The Coin

I found a coin lying on the pavement one day,
And picked it up as I was on my way.
The coin was round yet dull, it had lost its sparkle,
When it just spoke to me with a startle.

We started with the usual formalities, mind,
Such is a mark of a gentleman kind.
And I knew that this was unlike any other,
This coin that, by respect, I shall call Sir.

Battered though he was, sir made up for rich pasts,
Which easily my lifetime it outlasts.
He was older than I was; older than brother,
Older than father, still with grandfather.

With banters aside, our speech found frivolity,
The Sir told me of wisecracks so witty.
Of how a man sold all he had for a phoney,
And ended up losing all his money.

Sir told me of how men died by edge of the sword,
Fighting to be his guardian and his lord.
He told me of stories from his youth with women,
How he was courted and sought like a gem.

He traveled widely, unlike I who have not tread
The far shores of the East and West and fled,
From hand to endless hand, from master to master,
Such was then that I saw through his luster.
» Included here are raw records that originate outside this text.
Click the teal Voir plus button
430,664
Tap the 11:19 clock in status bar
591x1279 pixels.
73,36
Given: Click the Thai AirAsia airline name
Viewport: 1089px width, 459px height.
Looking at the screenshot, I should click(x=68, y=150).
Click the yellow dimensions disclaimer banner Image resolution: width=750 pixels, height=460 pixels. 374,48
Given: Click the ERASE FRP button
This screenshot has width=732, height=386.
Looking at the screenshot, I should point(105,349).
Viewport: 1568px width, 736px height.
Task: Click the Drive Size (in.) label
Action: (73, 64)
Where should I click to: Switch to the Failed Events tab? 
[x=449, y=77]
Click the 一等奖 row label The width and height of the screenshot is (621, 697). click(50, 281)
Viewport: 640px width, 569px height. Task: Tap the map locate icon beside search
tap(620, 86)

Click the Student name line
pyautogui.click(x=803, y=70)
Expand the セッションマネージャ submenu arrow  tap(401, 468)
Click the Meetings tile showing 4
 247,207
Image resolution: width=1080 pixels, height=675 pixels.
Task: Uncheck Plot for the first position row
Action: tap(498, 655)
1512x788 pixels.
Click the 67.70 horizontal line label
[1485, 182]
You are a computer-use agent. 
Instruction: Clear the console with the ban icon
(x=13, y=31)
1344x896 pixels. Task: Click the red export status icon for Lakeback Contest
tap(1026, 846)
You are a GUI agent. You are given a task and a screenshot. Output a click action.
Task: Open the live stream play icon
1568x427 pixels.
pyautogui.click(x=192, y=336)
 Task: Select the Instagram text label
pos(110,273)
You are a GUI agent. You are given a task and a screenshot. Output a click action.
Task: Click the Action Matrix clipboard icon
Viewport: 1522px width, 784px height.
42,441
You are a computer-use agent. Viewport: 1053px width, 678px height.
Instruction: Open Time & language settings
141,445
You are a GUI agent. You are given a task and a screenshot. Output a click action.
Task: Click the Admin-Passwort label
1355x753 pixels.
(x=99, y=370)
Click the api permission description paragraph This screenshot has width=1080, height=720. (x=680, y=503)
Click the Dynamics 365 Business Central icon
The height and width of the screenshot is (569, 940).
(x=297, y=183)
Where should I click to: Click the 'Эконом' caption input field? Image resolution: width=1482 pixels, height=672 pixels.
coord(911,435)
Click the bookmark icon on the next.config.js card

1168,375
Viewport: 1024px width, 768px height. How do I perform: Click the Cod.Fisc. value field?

“I can make you powerful, my dear little child,
I can fulfill all the dreams you think wild!
Only let me be lord, nay, let me be your god,
And never ‘gain shall you chew the vile cud!”

What was I to do, for I was a boy, a man?
Before me was the answer to my plans.
Never again shall I hunger nor bleed nor weep,
If to a certain promise I shall keep.

Shaking, I threw upon the waters the hard stone
Seeing in my hand, ugly it had grown.
It was as heavy as lead, I broke in a run,
A voice, “No!”, was drowned by the setting sun.